Comments (7)
This is exactly how pointers (or pass by reference) work. tokenx_xptr functions modify the underlying data in place and return the pointer to the data like "0x116016470" (shallow copy). In this way, they use CPU and RAM much less.
If you want to keep the original object intact, you should deep copy tokens(as.tokens_xptr(xtoks2), remove_punct = TRUE)
or don't use tokenx_xptr at all.
from quanteda.
Python's list is also passed by reference: https://stackoverflow.com/questions/8744113/python-list-by-value-not-by-reference
from quanteda.
Yes and this is one of the fundamental differences between R and other languages such as Python, where lists are passed by reference, and names are bound to external pointers. So if we bind a second name to a first name via =
, and modify the second object, the first is also modified. I think we explain this pretty well in the vignette.

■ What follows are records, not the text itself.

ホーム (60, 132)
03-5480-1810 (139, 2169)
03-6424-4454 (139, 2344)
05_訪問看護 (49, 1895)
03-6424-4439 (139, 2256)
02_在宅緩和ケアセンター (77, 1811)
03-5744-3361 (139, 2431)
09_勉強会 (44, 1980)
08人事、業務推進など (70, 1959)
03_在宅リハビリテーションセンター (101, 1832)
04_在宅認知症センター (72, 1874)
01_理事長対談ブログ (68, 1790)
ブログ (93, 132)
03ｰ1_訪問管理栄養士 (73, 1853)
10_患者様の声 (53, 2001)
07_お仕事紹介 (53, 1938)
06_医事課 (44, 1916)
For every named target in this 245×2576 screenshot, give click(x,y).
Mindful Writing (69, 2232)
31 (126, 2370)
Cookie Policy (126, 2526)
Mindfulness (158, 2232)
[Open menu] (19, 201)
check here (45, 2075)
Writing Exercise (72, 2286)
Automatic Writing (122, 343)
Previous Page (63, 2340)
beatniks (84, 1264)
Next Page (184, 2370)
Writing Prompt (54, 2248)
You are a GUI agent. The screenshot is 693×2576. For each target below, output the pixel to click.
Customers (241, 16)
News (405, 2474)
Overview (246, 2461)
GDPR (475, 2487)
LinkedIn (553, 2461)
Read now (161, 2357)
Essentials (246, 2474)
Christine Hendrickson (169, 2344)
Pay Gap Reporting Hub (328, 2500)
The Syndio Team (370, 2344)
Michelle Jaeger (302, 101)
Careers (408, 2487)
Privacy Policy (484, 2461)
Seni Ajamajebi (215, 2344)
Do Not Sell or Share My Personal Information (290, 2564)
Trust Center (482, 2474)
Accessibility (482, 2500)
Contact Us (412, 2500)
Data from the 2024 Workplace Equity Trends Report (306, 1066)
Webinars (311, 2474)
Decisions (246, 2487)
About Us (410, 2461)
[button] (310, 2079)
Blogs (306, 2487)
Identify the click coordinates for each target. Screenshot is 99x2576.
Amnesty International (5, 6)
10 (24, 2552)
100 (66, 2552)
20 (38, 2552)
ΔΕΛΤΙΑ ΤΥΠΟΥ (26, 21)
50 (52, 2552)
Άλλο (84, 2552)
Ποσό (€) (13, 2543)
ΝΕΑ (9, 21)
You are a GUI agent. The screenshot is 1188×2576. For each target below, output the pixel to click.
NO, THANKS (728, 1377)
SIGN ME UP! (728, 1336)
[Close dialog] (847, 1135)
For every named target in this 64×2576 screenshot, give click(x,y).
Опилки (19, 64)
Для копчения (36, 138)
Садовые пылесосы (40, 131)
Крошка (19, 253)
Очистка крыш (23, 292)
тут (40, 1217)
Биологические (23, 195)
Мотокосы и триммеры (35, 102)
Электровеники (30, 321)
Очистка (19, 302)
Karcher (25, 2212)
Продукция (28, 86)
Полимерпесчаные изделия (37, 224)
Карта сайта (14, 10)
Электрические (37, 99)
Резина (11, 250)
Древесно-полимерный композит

What's less clear is the modify-in-place functionality, which is very un-R-like, and could confuse users because of how differently the same tokens_*()
functions operate in the absence of any assignment. In my example above,
tokens(xtoks2, remove_punct = TRUE)
modified xtoks2
and any other shallow copies whose object names point to the same memory address.
Had I used
xtoks3 <- tokens(xtoks2, remove_punct = TRUE)
it would have a) modified xtoks2
and b) made a shallow copy of the modified object called xtoks3
.
This is not something we explained in the vignette, and is a bigger departure from how the package works (and R works in almost every other package) than the binding issue of names to the same memory address. If we had a Python version of quanteda, it probably would look like mytokens.tokens(remove_punct = TRUE
to modify mytokens
in place. If we had an R6 version of quanteda, it would work that way too. But to make that shift within the current syntax is going to confuse users.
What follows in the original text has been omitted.